Work to be completed: Retype, word for word, every line starting at the line with "You are a GUI" and ending with the final line of the entries; skip the pictures.

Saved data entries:

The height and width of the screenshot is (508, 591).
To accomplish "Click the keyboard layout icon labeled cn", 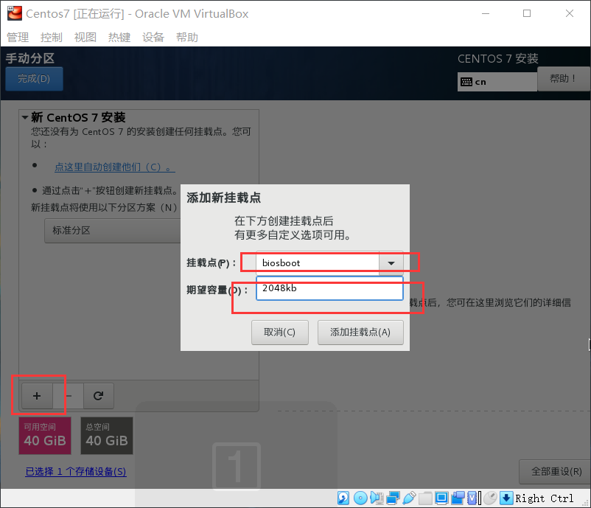I will (497, 81).
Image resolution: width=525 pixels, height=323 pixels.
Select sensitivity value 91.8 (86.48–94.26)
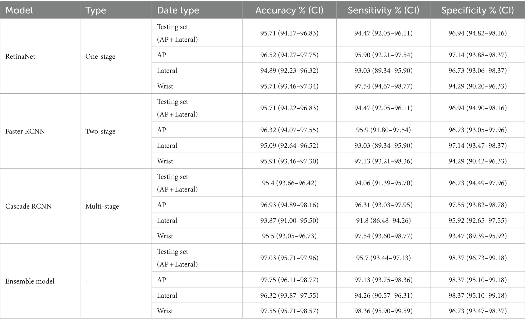pyautogui.click(x=383, y=220)

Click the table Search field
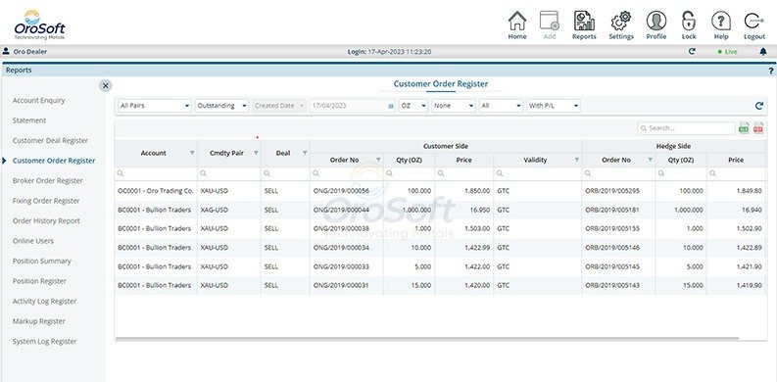click(x=686, y=128)
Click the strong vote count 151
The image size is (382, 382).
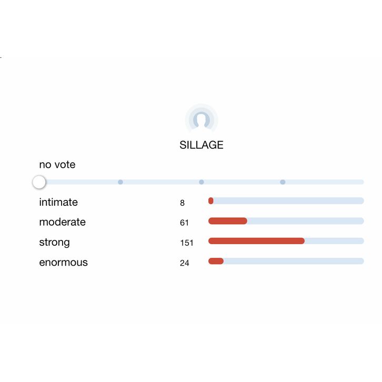[x=187, y=243]

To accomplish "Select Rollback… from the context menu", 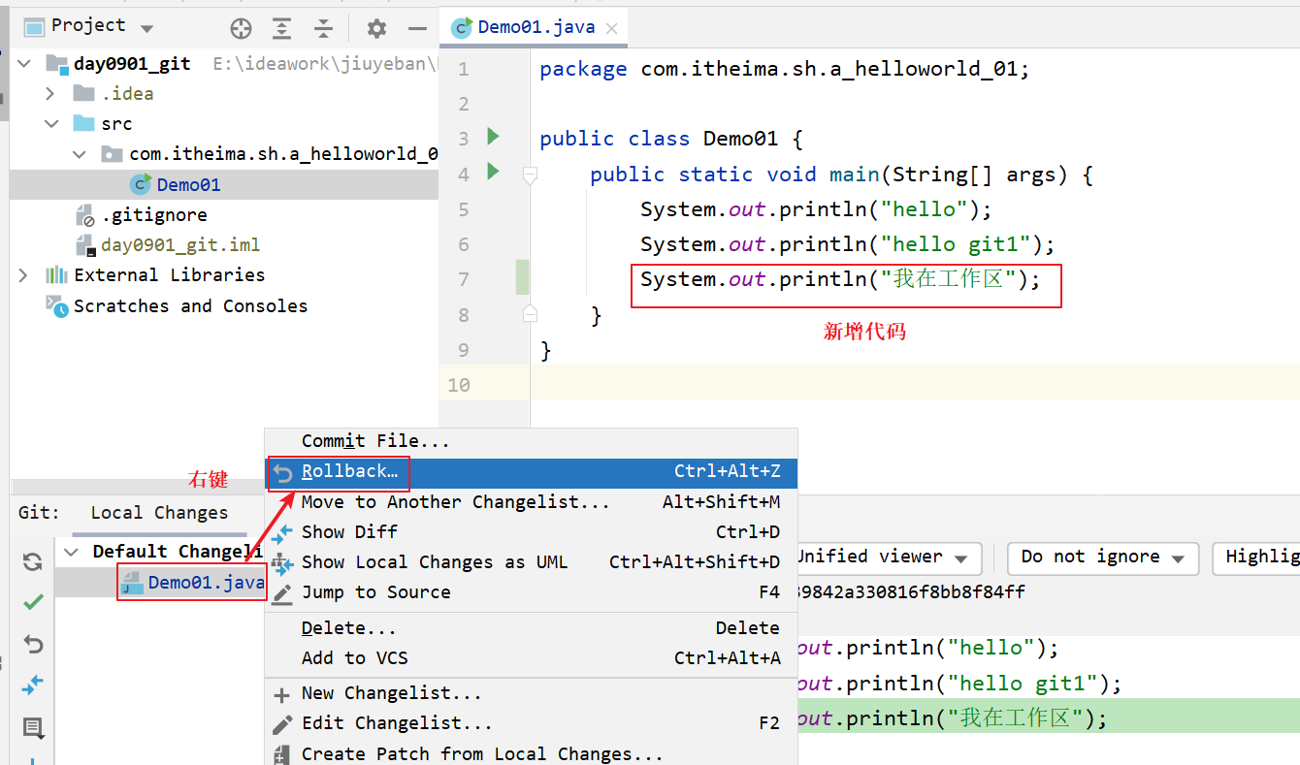I will (349, 472).
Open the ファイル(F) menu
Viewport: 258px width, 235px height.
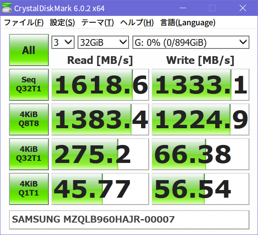pos(24,23)
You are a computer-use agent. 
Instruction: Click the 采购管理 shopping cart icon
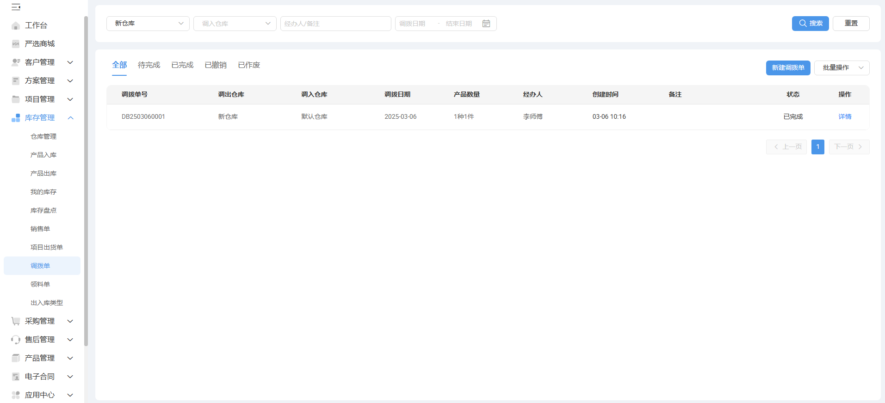tap(16, 321)
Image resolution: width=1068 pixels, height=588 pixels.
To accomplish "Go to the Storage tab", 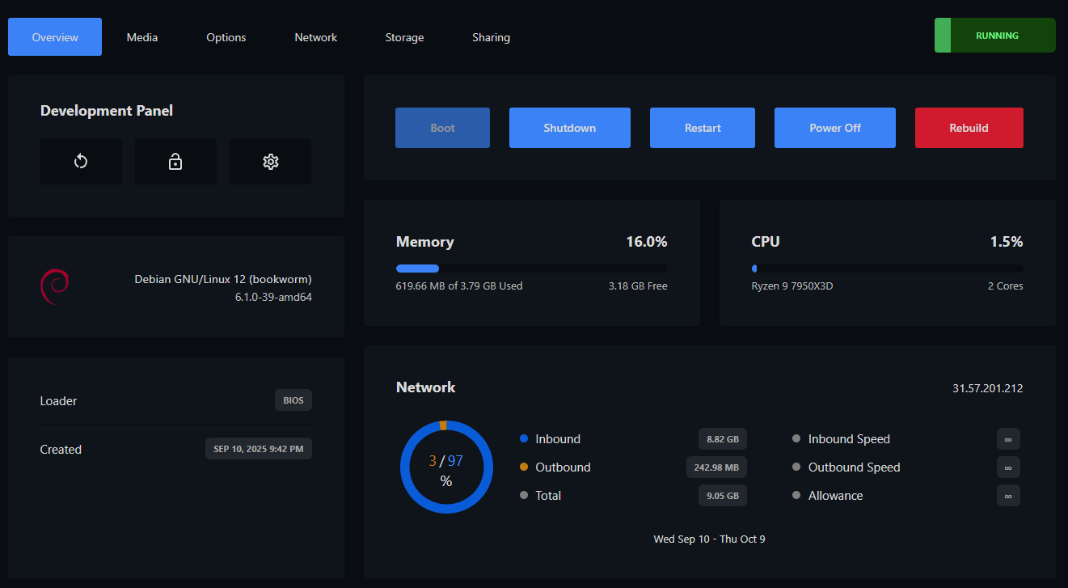I will [x=404, y=37].
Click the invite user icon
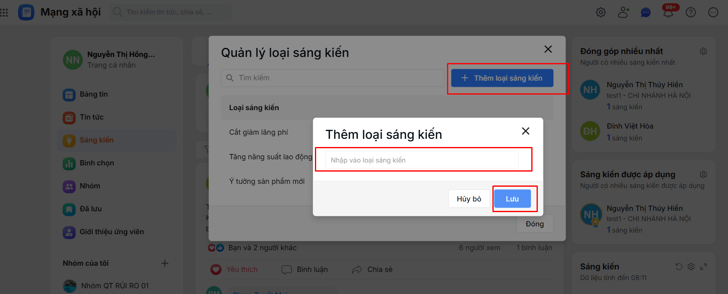 pos(623,12)
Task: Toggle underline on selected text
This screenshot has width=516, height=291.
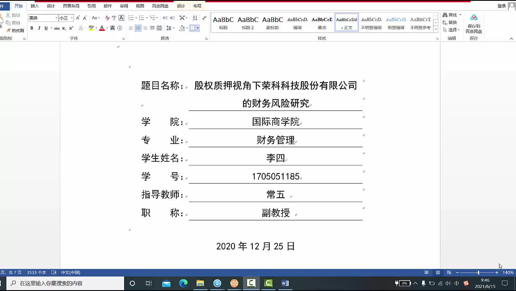Action: click(46, 28)
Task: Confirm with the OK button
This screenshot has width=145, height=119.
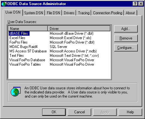Action: click(54, 112)
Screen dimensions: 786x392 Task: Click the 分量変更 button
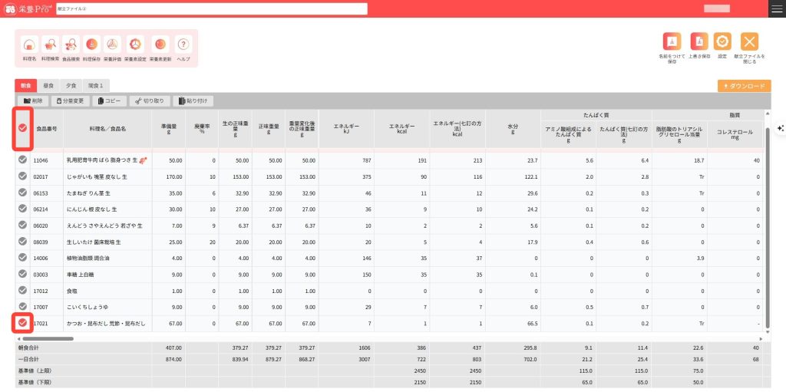[x=70, y=100]
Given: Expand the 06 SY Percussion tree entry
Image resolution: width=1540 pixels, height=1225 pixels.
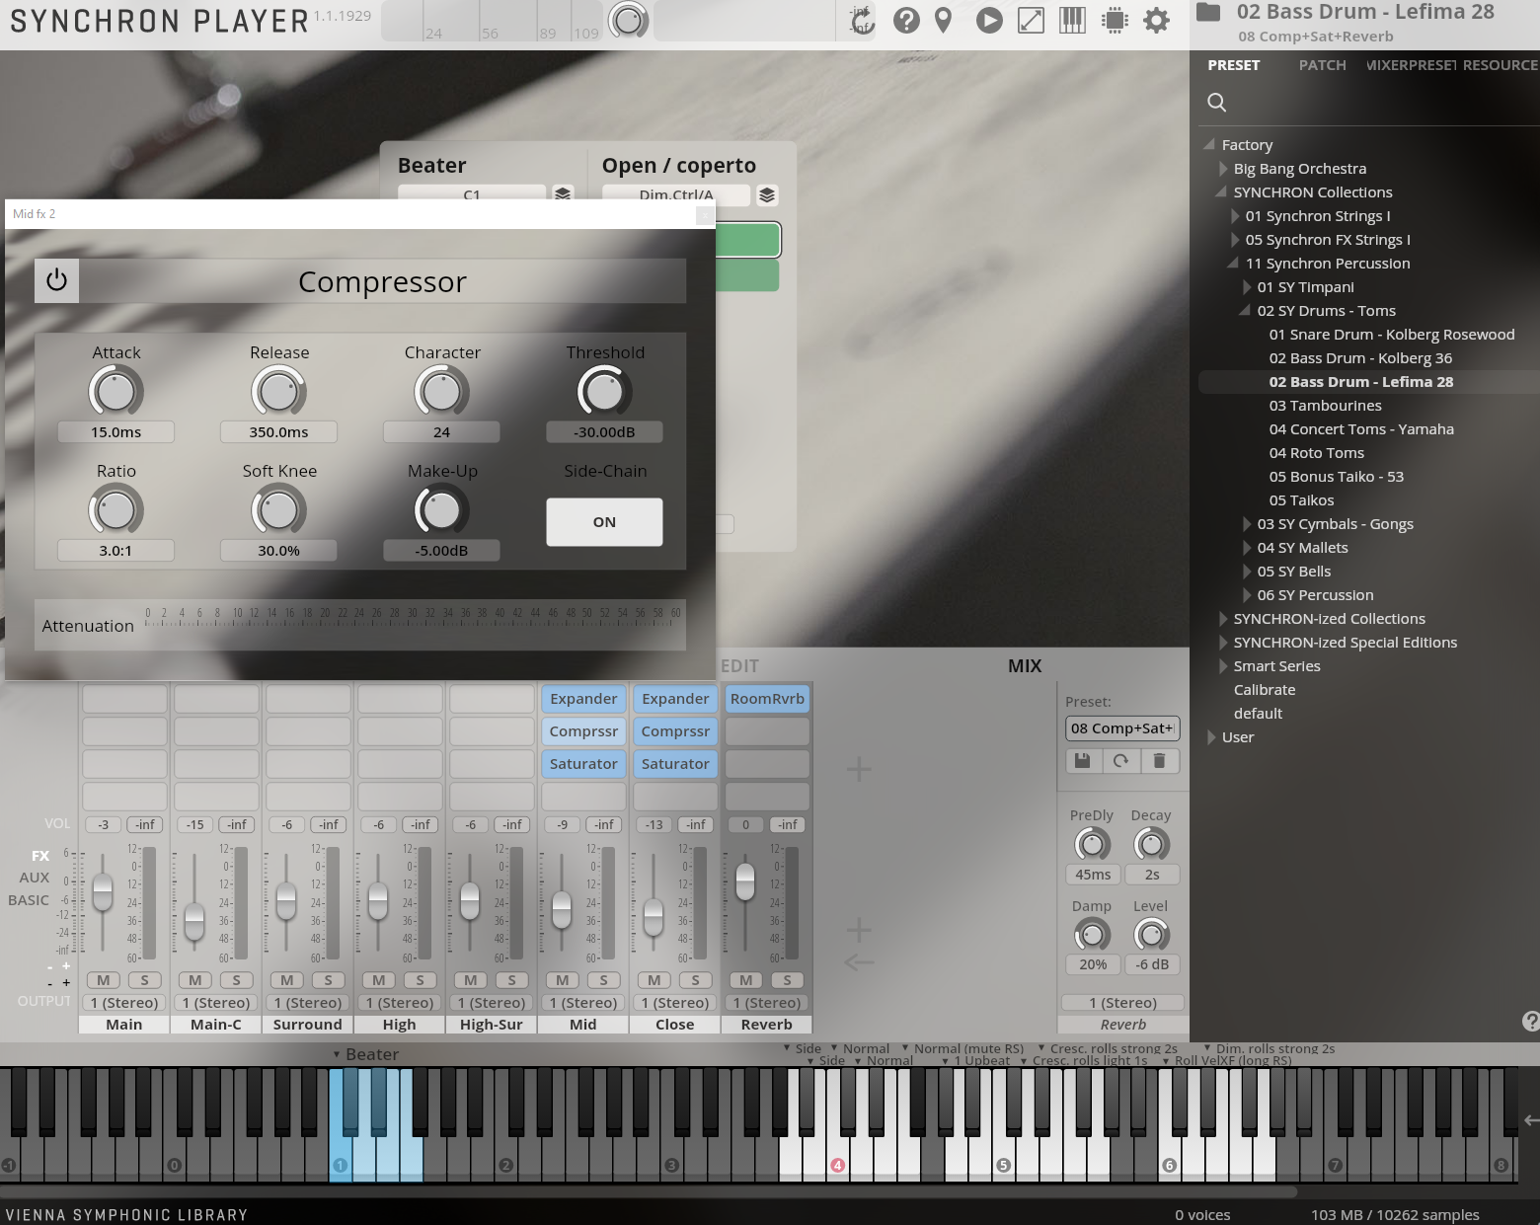Looking at the screenshot, I should [x=1247, y=594].
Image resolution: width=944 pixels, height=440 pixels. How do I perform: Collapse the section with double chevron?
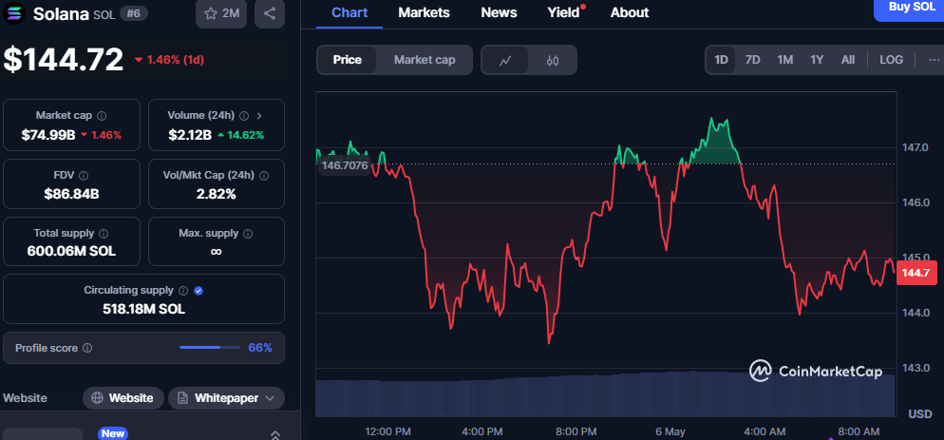coord(275,434)
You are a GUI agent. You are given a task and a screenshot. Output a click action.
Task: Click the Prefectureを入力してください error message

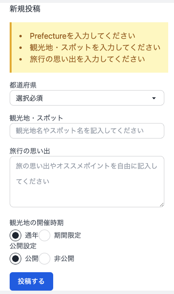click(83, 36)
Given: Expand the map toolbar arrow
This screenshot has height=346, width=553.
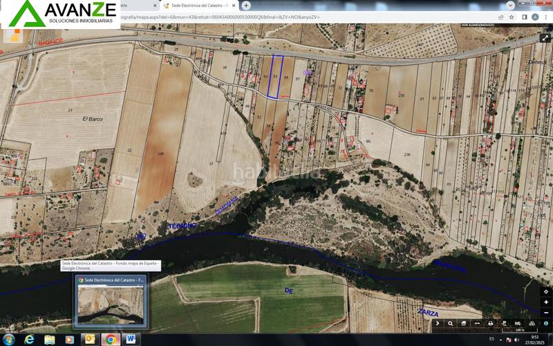Looking at the screenshot, I should click(x=438, y=323).
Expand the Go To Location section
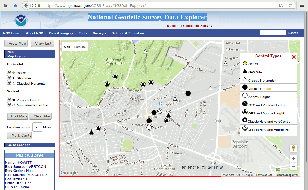The image size is (308, 190). [x=29, y=145]
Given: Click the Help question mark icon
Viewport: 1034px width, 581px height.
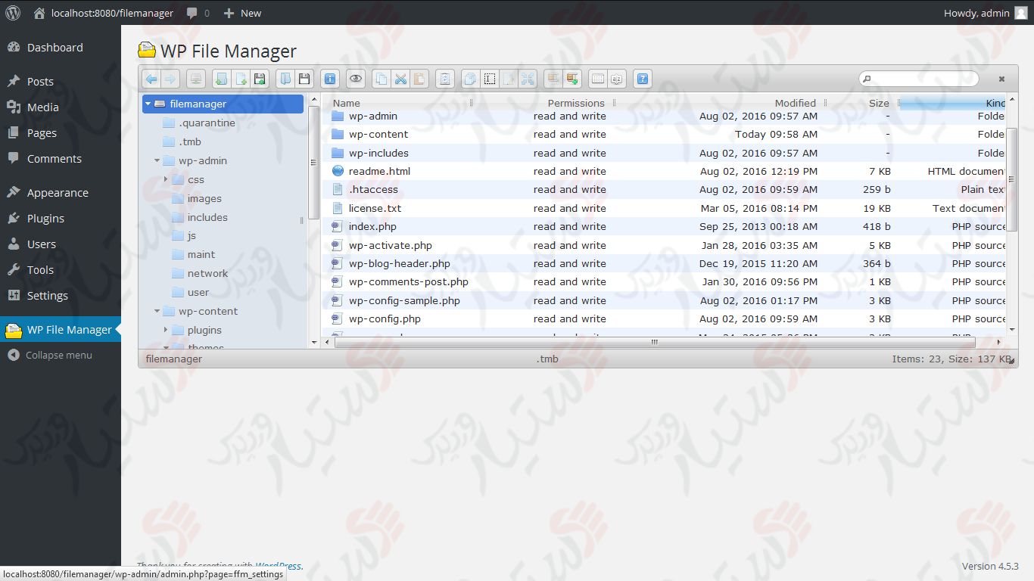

Answer to the problem:
You are a GUI agent. You are given a task and a screenshot. Output a click action.
Task: Click the Prefectureを入力してください error message

click(83, 36)
Given: Expand the map toolbar arrow
This screenshot has height=346, width=553.
Looking at the screenshot, I should click(x=438, y=323).
Expand the Go To Location section
The image size is (308, 190). [x=29, y=145]
Given: Click the Help question mark icon
Viewport: 1034px width, 581px height.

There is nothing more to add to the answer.